**Required work:** Examine the entries below, count the lines holding the string "sidebar", and respond with the number only.

**Records for this exercise:**

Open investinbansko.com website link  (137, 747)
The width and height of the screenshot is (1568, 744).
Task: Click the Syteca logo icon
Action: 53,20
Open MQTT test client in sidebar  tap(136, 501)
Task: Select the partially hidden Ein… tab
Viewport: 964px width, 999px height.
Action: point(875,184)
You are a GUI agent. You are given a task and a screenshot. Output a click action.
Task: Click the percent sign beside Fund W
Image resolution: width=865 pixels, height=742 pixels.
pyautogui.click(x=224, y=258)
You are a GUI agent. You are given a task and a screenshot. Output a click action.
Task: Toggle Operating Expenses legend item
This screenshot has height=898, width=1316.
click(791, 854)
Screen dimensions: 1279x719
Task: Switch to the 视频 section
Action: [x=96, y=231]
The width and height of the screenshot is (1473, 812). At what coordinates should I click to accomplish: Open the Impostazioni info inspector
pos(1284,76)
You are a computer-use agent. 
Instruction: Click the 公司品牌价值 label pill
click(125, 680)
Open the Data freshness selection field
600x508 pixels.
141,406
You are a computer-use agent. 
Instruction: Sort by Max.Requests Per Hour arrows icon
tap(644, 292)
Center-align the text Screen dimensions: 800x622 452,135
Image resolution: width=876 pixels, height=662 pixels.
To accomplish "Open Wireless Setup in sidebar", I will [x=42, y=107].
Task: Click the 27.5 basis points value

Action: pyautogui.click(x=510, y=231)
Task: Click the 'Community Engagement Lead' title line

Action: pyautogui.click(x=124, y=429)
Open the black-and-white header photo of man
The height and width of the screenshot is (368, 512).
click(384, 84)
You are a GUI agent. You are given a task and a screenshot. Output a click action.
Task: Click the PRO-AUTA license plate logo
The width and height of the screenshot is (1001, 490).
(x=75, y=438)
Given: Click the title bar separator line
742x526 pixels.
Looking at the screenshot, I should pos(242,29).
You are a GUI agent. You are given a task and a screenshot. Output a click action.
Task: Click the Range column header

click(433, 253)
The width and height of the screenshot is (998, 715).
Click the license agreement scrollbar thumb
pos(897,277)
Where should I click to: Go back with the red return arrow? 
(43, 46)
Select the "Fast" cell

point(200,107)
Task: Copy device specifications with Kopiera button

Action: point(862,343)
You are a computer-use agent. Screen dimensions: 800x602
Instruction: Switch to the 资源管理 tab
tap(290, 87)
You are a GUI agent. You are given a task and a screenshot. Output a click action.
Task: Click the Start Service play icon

**Written solution:** 2